Games are interactive, movies are passive. Makes sense to me.
Also, there’s the cost and community aspect of games. For the price of a movie ticket and popcorn, I can buy a game that I can play with friends for easily dozens of hours instead of us silently sitting next to each other for an hour or two.
With the increasing death of third places and the increasing cost of existing outside, video games have become their own sort of third place for people to get together and just hang out.
And there are some games which are basically interactive movies, e.g. Last of Us and Life is Strange
I’d still rather play video games than watch a movie, and I’m in my 40s.
I’m a millennial but same.
Movies suck ass right now. And honestly videogames too.
Videogames have replay value though so I can stick to the good ones from the past.
Movies have rewatch value up to a point.
Make a movie we want to see and we’ll watch it.
A lot of AAA games may suck right now but there’s so many awesome indie games that it’s hard to care.

Recorded information:
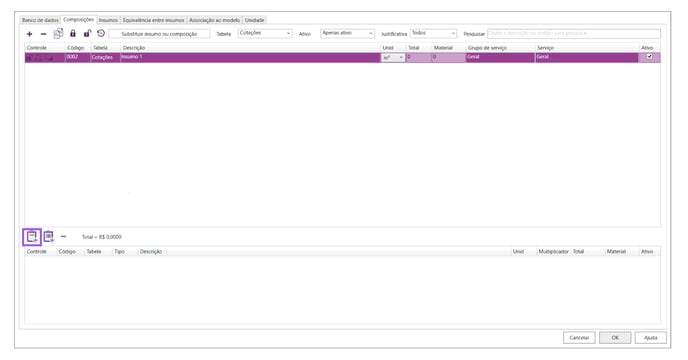This screenshot has height=360, width=688.
Task: Remove selected composition with top minus icon
Action: click(43, 34)
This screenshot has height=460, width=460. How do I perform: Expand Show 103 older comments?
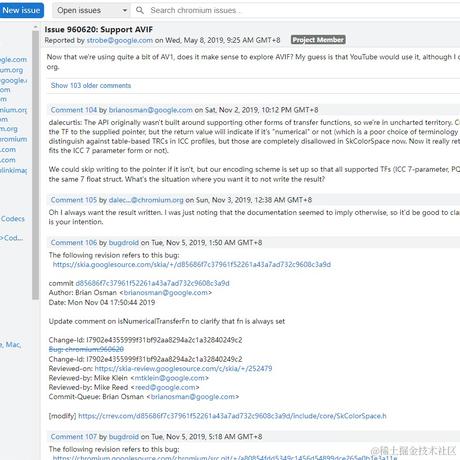tap(91, 85)
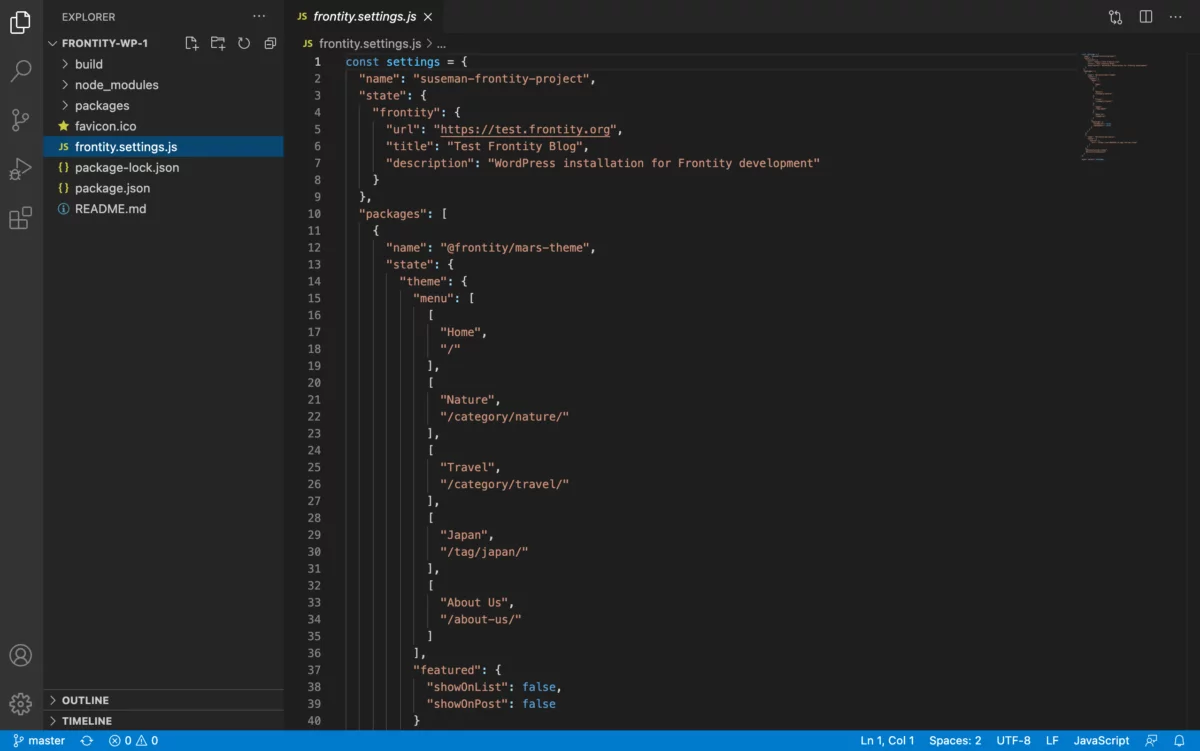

Task to carry out: Reproduce the passage from the games-versus-movies discussion above, from "With the increasing" to "I’m in my 40s.".

Exercise response:
With the increasing death of third places and the increasing cost of existing outside, video games have become their own sort of third place for people to get together and just hang out.
And there are some games which are basically interactive movies, e.g. Last of Us and Life is Strange
I’d still rather play video games than watch a movie, and I’m in my 40s.